[EXCERPTED PASSAGE]
########################################

As for his dissent from the previous labour party leadership. Given a large number were about being opposed to the Iraq war and also wanting a proper investigation into it I am not sure he can overly be blamed.
Most political parties are broad churches, seems to be out of fashion for the current labour leadership
Apart from when you look at the original cabinet it was a broad church. It was only when the “moderates” threw a hissy fit and started announcing they wouldnt serve in his cabinet and then launched attack after attack on him that things changed.
The problem seems to be more with the “moderates” who come across as ideologically extreme which is quite impressive since most of them dont really seem to have any real beliefs aside from a hatred of the anything more left wing than centre left.
kimbersFull MemberSo the entire thing looks like fake news by the mail
He was at a conference to commemorate an illegal israeli airstrike in Tunisia (also attended by lib Dems & a Tory), he then went to a wreath laying ceremony at the cemetery for them , this martyrs cemetery also has the graves of 2 PLO leaders accused of planning Black September attacks.

########################################

[SOURCE DATA]
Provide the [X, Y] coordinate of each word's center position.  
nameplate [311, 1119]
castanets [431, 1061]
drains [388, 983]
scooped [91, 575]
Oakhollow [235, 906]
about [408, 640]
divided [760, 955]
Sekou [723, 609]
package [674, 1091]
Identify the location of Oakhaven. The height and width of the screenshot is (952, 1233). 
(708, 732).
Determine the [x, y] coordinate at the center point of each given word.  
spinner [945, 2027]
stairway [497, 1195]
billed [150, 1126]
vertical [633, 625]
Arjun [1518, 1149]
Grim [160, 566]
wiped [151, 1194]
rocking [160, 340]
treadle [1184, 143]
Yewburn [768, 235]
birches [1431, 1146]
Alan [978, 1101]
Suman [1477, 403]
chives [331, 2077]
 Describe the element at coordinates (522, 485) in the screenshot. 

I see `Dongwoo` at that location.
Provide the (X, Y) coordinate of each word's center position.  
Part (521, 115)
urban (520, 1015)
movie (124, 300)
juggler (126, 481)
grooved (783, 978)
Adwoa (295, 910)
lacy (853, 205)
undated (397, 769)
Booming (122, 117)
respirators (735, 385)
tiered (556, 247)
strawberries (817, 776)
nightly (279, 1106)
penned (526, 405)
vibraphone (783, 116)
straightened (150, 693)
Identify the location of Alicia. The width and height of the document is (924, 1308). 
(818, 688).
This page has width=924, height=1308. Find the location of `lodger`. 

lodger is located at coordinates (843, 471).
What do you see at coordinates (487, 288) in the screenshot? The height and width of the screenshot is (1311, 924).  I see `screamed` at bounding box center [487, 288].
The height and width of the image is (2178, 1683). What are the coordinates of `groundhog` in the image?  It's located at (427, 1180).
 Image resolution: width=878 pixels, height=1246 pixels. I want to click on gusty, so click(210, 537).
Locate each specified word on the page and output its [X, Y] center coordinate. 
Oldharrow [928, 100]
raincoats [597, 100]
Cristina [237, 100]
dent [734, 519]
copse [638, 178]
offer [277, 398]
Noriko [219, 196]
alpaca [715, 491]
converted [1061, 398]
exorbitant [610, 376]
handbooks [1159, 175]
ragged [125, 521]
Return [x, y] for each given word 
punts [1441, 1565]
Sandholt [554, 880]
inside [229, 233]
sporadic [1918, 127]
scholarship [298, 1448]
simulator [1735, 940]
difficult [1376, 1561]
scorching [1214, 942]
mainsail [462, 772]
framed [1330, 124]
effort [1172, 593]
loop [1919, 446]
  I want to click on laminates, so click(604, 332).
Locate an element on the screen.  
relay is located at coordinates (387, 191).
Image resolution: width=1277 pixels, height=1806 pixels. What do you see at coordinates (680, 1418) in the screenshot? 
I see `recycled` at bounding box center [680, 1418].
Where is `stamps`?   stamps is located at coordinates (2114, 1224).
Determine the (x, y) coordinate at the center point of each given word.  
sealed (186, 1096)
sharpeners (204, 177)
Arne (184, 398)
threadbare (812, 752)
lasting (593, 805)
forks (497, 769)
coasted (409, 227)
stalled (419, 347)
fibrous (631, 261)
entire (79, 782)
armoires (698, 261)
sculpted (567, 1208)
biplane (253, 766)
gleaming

########################################

[INSTRUCTIONS FOR THE TASK]
Continue the forum discussion about the Labour Party leadership, picking up after its final sentence.

[ANSWER TO THE EXERCISE]
Anyone who didn’t like him is outraged, everyone else looks at the smears & thinks how desperate the right have become…..
And Labour rise 2 points in the polls !
I like Frankie Boyle’s take on it-
Cynical, I’m sure, but I imagine the Corbyn wreath story was in a pile of things being saved for the election and got shuffled up because Boris was in trouble.
— Frankie Boyle (@frankieboyle) August 14, 2018
mikewsmithFree Member@cranberry which right wing paper is that from? Do they mention who else was there?
kerleyFree MemberIf supposed labour MPs, supporters and others spent half as much energy supporting him instead of doing the tories job for them then he would be 20 points ahead and spending his time attacking the tories as opposed to firefighting his own party because a tiny few within it still can’t accept the result of two leadership elections.
Spot on. None of Corbyns policies should be hard for a Labour MP to get behind and their focus should be on supporting whoever is leader to ensure they can get into power (whether they like him or not)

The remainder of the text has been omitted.